Страшный майор подошел вплотную, протянул руку обманчиво-осторожным движением, пальцы сначала прикоснулись к груди Дани… Он отшатнулся было, и тут же майор схватил, скомкал в ладони тонкий синий шелк рубашки, а потом с силой рванул вниз — ткань затрещала. Ещё один рывок, и ещё… Разорванная рубашка упала на пол.
Это словно явилось сигналом для остальных. Один многозначительно присвистнул, другой отпустил похабное замечание — и вот они уже снова грубая и злая пьяная стая. Обступили кругом, но пока не подходят ближе, пока не трогают. Как будто ждут… разрешения?
И Дани замер, точно скованный, обездвиженный немигающим взглядом майора. Обхватив себя руками, будто пытаясь закрыться таким образом от похотливых взглядов и сальных шуточек, он всматривается в прищуренные зеленые глаза, стараясь понять, увидеть назначенный ему приговор. «Он знает, что мне страшно» — понимает вдруг Дани. — «Он нарочно медлит, он наслаждается моим страхом. И своей властью надо мной. Но вдруг… А что, если ему недостаточно просто напугать и унизить?..»
В этот момент из прихожей раздаётся шум, ругань и отчаянные крики Эстэли. Крики боли. И Дани будто очнулся, разом сбросил с себя оцепенение, рванулся к двери… И тут же несколько пар сильных, цепких рук схватили за плечи, за руки, за рассыпавшиеся в беспорядке волосы, отшвырнули обратно, прямо в другие руки, не менее сильные и цепкие… А Эстэли всё кричал. И крики его заглушали страх, Дани отбивался — нелепо, неумело — но он был сильным и гибким, он уворачивался, бил по тянувшимся к нему рукам. Ему почти удалось добраться до выхода… Он не знал, что будет делать, когда доберется, он просто хотел быть сейчас рядом с Эстэли, он в ответе за него, он обещал, что всё будет хорошо, что нечего бояться… Эстэли слишком чувствительный, он так боится боли…
Дани был сильным, но совершенно не умел драться, ему ни к чему было, для этого есть охрана… А они были профессионалами. Когда им наскучила эта игра в драку, Дани просто сбили с ног, крепко стянули ремнем руки и отволокли обратно в гостиную. Пока тащили, чья-то ладонь залезла ему в штаны, ухватила за член, кто-то ущипнул за сосок… И Дани содрогнулся: злоба, густо замешанная на похоти, была куда страшнее, чем просто злоба. А в прихожей продолжал кричать Эстэли…
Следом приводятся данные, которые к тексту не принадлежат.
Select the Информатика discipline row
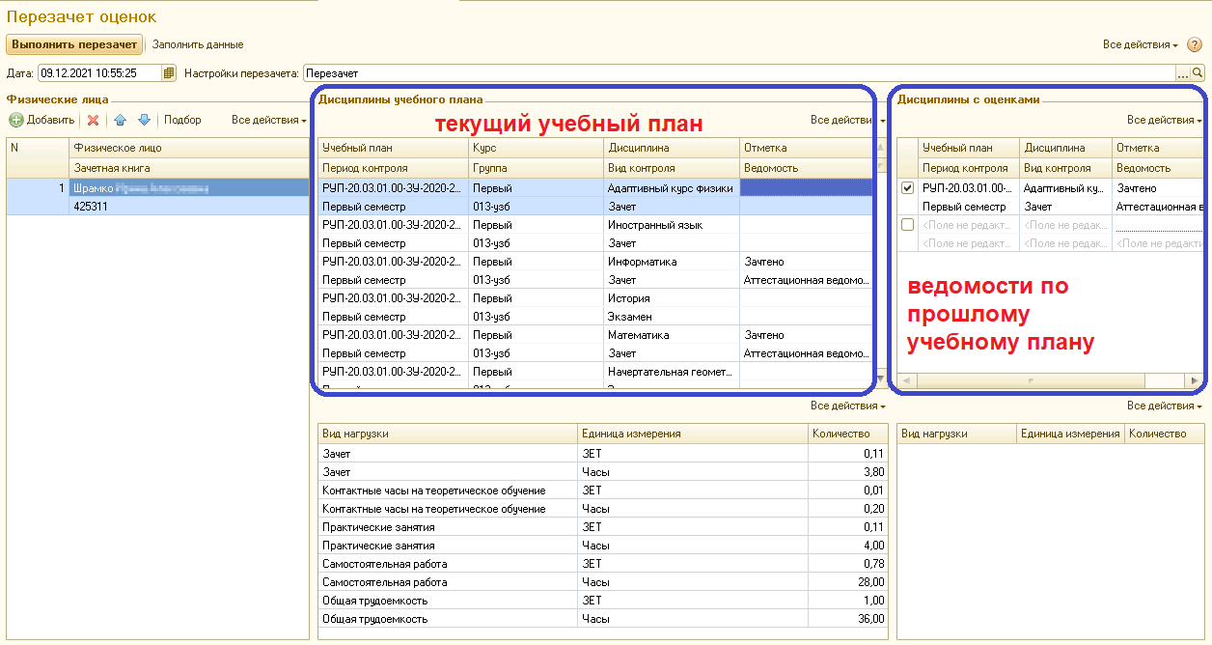1212x645 pixels. coord(642,262)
— Там ребята веселятся, — сказал один, не отрывая жадного взгляда от Дани.
— Я сейчас лопну, до чего охота, — сказал другой. И вопросительно посмотрел на майора.
— Можно, — сказал зеленоглазый и отошел, скрестив руки на груди.
… Он отбивался, даже со связанными руками, но они быстро сорвали с него остатки одежды, швыряли, толкали, забавляясь, друг к дружке, щупали, трогали его тело, засовывали везде свои грязные руки, обсуждали всё это в самых мерзостных выражениях…
— Нееееееет!!! — раздался вдруг истошный крик. Прямо тут, в гостиной. Крик Эстэли.
Он ворвался в комнату, в разорванной одежде, весь в синяках и кровоподтеках, которых, казалось, даже не замечал. Взгляд Эстэли сразу заметался по комнате, нашел того, кого искал, и лицо танцора мучительно исказилось. Он бросился к Дани, но кто-то ударил его по ногам, и Эстэли упал… «Его нельзя по ногам… Он же танцор…» Дани сделал отчаянную попытку вырваться. Бесполезную попытку. Его тут же крепко захватили за шею.